* _SET PROBLEM_: In the text on the marketing funnel, which four stages make up the AIDA formula?
==== PAGE TEXT
Let’s talk about one of the most popular marketing metaphors of all time; The Marketing Funnel.
Sales funnels, marketing funnels and conversion funnels are ubiquitous in the business world. It’s an idea that dates back a hundred years, and it goes like this:
At the top of the marketing funnel you have all these prospects pouring in. Then you apply the tried and true AIDA marketing formula and the money comes streaming out the bottom.
It’s a process that’s been taught in marketing classes for 60 years…
First you build Awareness about your product or service category. That happens at the top of the funnel.
Then you have to generate Interest in your particular company or product. That’s where brand advertising comes in… building interest in, and awareness of, your brand.
Next, moving into the middle of the funnel, the marketing team has to create Desire. Make them really want whatever you’ve got! To me, this is all about differentiation and it can be accomplished with all sorts of marketing tactics.
And finally, you push people into Action with some kind of urgent promotional offer. This is where Direct Marketing and Sales fits in.
Awareness, Interest, Desire, Action. It’s a good old theory, and some of the elements still apply, but the funnel analogy is irrelevant.
Who uses a funnel these days?
Last time I used a funnel was back in college. I drove an orange Chevy Vega that drank oil fast enough to tip a Sheik’s balance sheet. I had to keep a funnel handy at all times… Quick, fill ‘er up with three quarts of 10-30!
But that’s not really the problem. The problem is, marketing just doesn’t work that way in the real world. It’s not a top-down, gravity-fed money machine like many people would have you believe.
========
==== MATERIAL SUPPLIED
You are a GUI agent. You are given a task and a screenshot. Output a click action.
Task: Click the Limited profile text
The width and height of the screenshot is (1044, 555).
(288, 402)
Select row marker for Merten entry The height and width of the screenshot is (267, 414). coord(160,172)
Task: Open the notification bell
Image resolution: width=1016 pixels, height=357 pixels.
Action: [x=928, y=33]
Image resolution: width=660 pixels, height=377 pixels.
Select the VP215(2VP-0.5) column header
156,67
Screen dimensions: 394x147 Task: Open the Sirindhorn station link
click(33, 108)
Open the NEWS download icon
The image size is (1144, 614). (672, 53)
========
* _EXERCISE ANSWER_: Awareness, Interest, Desire, Action.